Exercise instructions:
- a) Transcribe the passage about the McColo botnet takedown between "When the botnets" and "have been decapitated.", inclusive.
- b) Carry the passage about the McColo botnet takedown forward from its last sentence.

Page extract:
>>>>
The reason why some security experts have called for a similar takedown at McColo has, in part, to do with the sneaky way that McColo's customers were disrupted. Researchers say that McColo computers weren't actually sending out spam, just running the command and control servers that marshalled an estimated half-million infected botnet computers. These infected machines would take their instructions from servers on McColo's network, but should those computers ever be knocked offline, they were given several other backup Internet domains to check for commands.
To keep things secret, the criminals hadn't registered these domains, but they had coded several hundred of them into their botnet software. But the researchers learned these domain names by looking at the botnet code to find out what the hacked computers would do when McColo went down. Shortly before the McColo network was knocked offline by Global Crossing and Hurricane Electric, researchers registered the hundreds of backup domains themselves.
When the botnets couldn't go to McColo's IP (Internet Protocol) space for instructions, they started looking for their backup domains, but these were controlled by security researchers. Now, disconnected from their control servers, and unable to connect to a backup, two of the Internet's worst botnets, Srizbi and Rustock, have been decapitated.
<<<<
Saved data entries
>>>>
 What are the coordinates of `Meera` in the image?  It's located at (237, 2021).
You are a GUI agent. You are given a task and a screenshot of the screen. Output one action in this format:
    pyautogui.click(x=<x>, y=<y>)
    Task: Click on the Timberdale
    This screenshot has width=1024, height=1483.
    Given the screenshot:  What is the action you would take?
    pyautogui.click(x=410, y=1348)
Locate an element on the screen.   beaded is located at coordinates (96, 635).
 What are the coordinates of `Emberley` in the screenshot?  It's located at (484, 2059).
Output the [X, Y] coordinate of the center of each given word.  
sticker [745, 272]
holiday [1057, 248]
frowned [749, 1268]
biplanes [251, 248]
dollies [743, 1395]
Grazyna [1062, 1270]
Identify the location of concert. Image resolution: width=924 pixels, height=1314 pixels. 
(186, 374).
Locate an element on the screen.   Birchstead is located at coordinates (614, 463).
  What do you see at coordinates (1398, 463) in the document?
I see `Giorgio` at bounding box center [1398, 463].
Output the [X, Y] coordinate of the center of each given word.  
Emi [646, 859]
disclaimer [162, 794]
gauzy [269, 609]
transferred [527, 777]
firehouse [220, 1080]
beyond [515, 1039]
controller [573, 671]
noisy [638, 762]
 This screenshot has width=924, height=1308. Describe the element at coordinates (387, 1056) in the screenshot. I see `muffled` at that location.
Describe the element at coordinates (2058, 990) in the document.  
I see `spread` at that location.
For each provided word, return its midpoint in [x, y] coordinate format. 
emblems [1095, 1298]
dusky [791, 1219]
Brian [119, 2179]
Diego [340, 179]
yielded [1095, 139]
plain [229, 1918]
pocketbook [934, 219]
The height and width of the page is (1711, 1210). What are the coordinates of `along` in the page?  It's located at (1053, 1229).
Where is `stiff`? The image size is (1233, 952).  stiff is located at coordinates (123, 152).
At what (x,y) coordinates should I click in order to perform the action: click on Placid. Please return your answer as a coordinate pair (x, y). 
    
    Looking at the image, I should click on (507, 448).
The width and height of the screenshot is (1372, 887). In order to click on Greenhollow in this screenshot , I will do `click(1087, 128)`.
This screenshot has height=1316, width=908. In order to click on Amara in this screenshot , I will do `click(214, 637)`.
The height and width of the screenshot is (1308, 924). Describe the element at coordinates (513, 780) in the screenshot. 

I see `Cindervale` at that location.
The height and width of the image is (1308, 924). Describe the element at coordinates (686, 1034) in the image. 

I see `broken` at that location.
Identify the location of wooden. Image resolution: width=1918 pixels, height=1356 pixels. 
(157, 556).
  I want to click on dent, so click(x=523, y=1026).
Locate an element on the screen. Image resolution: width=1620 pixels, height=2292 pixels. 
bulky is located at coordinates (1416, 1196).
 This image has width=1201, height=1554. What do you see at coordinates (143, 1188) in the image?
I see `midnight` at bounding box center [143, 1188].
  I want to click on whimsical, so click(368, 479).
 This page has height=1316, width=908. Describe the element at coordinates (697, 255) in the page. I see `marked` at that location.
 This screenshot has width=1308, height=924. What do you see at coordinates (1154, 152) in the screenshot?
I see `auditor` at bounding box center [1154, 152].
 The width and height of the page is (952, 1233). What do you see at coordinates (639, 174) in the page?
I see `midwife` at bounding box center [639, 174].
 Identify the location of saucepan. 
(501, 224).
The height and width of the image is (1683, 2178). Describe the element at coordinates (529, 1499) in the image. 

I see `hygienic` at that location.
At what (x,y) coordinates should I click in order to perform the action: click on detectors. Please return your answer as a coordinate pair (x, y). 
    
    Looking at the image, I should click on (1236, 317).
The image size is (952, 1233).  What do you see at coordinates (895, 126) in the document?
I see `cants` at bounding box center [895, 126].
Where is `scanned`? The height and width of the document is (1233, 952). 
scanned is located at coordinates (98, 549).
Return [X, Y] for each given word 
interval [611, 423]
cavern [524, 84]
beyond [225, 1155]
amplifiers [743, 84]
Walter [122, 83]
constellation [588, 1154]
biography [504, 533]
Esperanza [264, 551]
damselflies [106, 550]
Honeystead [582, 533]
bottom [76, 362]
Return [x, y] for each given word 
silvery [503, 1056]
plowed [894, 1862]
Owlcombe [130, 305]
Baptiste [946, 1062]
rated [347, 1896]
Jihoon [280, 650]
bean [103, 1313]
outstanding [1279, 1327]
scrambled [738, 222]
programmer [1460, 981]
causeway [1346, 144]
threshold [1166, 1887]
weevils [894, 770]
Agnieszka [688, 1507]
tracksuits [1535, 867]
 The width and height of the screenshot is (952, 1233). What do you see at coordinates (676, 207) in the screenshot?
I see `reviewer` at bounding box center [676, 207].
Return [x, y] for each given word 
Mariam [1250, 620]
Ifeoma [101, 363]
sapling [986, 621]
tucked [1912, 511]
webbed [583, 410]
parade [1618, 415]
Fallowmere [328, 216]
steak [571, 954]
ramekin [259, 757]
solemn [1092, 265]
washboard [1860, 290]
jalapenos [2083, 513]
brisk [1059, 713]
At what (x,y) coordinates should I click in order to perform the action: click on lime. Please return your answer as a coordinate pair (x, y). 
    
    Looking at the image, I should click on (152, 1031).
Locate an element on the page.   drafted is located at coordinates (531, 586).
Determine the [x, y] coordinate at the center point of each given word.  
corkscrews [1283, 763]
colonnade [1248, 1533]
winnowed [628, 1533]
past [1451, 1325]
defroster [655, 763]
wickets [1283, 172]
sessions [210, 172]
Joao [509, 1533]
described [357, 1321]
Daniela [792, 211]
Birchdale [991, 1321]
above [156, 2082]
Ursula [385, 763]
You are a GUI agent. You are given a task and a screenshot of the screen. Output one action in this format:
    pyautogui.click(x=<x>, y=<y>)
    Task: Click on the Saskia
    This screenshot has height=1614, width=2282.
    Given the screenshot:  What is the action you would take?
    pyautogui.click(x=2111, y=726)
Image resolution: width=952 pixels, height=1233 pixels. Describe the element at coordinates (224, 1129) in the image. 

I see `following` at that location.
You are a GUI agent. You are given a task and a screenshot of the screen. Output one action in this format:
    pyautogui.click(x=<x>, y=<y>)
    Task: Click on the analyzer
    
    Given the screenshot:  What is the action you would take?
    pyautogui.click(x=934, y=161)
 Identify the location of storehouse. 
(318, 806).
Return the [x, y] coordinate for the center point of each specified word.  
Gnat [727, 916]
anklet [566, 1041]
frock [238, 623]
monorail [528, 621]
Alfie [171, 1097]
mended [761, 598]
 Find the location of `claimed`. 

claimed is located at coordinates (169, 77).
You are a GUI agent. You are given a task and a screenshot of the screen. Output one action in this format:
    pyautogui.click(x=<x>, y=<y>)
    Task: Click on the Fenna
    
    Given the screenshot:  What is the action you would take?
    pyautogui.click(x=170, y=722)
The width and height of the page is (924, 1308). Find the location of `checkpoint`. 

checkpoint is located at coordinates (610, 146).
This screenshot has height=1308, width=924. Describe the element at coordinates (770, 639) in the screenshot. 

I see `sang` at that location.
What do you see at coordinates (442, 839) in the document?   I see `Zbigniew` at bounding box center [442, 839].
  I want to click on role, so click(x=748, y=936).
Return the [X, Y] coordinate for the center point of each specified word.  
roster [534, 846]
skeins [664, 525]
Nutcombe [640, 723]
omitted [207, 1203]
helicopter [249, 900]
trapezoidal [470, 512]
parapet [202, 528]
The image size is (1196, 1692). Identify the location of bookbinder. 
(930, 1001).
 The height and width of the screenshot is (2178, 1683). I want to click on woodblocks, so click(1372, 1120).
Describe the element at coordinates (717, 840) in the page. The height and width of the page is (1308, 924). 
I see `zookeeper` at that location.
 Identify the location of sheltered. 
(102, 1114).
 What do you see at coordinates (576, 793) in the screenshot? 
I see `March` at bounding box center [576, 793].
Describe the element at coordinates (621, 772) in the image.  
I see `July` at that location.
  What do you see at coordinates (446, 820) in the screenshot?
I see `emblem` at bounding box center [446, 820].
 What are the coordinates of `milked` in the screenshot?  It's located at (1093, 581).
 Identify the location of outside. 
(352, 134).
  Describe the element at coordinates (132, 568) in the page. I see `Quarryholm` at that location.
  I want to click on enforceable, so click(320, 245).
<<<<
Responses by task:
- a)
When the botnets couldn't go to McColo's IP (Internet Protocol) space for instructions, they started looking for their backup domains, but these were controlled by security researchers. Now, disconnected from their control servers, and unable to connect to a backup, two of the Internet's worst botnets, Srizbi and Rustock, have been decapitated.

- b)
"There have got to be hundreds of thousands of bots out there that aren't phoning home right now" said Joe Stewart, a botnet expert with SecureWorks who has tracked the McColo situation.
These bots might well be disabled for good, provided McColo's computers do not get brought back online. But that's exactly what happened a week ago, when a reseller of Swedish ISP TeliaSonera reconnected McColo temporarily.
The mistake was quickly noted, and TeliaSonera quickly disconnected McColo. But security vendor FireEye reckons that the bad guys were able to regain control of thousands of botnet computers during this brief window of opportunity. When McColo went back on the Internet, its IP address space worked again and cybercriminals were able to send instructions to their botnet computers. They would not have been able to do this had the FBI been able to shut down McColo's California data center, as it did with Creative Internet.
Creative Internet was exceptionally brazen about its activities and that type of raid is unlikely to happen again, said Spamhaus' Cox. "You can't prove those sort of cases to a sufficient level to get it to a grand jury," he said. ISPs are almost always given a pass when this type of activity is discovered on their network because they can plausibly deny that they knew anything about it.